Analyzing the Case of Sikhosana v Kabini: Determining the Validity of a Customary Marriage

Introduction Examining the case Sikhosana v Kabini.

The question in this matter is whether the events after the lobolo negotiations amounted to an agreed marriage celebration or not.

In this case, the applicant, Sikhosana applied for an order declaring that a valid customary marriage was concluded between himself and Ms Kabini n or about 21 March 2021. She passed away on 12 July 2021) due to COVID 19 related complications. He also sought an order against the Minister of Home Affairs for an order that the marriage be registered in terms of the Recognition of Customary Marriages Act, Act 120 of 1998 (“RCMA”).

To succeed, the applicant had to show that the alleged marriage was entered into in accordance with the provisions of the RCMA.

In terms of the RCMA a “customary marriage” is defined as a marriage concluded in terms of customary law, and “customary law” means the customs and usages traditionally observed among the indigenous African peoples of South Africa and which form part of the culture of those people.
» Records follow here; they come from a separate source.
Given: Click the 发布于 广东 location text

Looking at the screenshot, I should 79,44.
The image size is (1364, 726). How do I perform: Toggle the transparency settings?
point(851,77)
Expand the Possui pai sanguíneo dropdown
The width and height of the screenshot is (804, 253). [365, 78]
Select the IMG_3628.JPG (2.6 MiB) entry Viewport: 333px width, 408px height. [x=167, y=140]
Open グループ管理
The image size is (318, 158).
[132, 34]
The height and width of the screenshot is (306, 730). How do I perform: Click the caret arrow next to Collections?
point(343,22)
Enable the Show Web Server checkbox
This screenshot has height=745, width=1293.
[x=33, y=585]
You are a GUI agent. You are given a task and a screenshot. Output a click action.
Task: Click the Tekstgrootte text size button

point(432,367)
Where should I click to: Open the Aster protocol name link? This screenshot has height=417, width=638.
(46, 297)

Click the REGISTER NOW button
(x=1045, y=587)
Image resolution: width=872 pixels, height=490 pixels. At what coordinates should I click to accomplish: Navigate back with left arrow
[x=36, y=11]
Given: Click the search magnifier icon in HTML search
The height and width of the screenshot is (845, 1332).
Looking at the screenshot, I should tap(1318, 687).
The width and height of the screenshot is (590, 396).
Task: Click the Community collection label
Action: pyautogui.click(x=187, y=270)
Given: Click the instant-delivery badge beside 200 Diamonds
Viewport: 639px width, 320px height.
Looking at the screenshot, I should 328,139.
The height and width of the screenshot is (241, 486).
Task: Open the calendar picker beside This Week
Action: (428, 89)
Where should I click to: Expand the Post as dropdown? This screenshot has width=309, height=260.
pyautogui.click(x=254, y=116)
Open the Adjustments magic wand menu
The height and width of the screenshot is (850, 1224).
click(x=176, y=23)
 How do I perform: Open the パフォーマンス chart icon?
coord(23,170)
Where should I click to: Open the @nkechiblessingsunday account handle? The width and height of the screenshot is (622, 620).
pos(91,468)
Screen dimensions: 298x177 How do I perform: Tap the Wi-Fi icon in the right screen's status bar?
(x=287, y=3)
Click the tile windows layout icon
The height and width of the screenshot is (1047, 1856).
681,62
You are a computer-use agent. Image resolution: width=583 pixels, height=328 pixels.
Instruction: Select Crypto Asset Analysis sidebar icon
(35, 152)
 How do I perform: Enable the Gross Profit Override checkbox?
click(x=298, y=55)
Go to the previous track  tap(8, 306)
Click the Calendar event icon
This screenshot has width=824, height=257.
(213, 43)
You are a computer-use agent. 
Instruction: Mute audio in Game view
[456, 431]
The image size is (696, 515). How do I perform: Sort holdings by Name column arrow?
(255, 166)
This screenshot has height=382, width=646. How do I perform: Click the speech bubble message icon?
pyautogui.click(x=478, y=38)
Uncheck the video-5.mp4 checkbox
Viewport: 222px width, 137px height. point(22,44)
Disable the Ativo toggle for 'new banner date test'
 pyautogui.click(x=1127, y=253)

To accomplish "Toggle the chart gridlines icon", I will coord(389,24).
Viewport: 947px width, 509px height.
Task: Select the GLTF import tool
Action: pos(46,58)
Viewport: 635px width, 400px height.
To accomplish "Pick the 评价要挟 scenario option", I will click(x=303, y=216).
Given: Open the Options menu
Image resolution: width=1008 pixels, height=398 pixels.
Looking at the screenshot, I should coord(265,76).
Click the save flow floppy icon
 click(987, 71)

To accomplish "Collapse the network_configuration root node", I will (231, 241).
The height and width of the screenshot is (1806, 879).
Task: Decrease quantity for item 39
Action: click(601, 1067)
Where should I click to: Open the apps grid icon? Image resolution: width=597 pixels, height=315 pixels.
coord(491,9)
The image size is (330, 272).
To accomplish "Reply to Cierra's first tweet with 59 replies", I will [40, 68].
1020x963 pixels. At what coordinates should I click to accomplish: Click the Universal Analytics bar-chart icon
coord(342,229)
“Lobolo” is defined as means the property in cash or in kind, whether known as lobolo or by any other name, which a prospective husband or the head of his family undertakes to give to the head of the prospective wife’s family in consideration of a customary marriage.

Background

The lobolo negotiations were successful and were recorded in writing and signed by the parties. Following the negotiations some festivities took place, during which the deceased wore a traditional dress and the parties exchanged rings. The parties lived together at Ms Kabini’s residence until she passed away. The applicant’s version was that the successful negotiations on 21 March 2021 had the purpose of lobolo negotiations and the conclusion of the marriage. The respondent drew a distinction between the two and stated that in accordance with Ndebele tradition a lobolo meeting serves as an introduction of the families and negotiation of lobolo. The respondent stated that a marriage is never concluded during lobolo negotiations and that negotiations are followed up by another meeting when the marriage is celebrated and when the bride is handed over.

Court’s findings

The court found that on a balance of probabilities, the parties did intend the celebrations to include a marriage celebration and that a marriage was indeed concluded and/or celebrated on the day in question. It declared that a valid customary marriage was concluded and celebrated between the applicant and deceased and ordered the Minister of Home Affairs to register the customary marriage.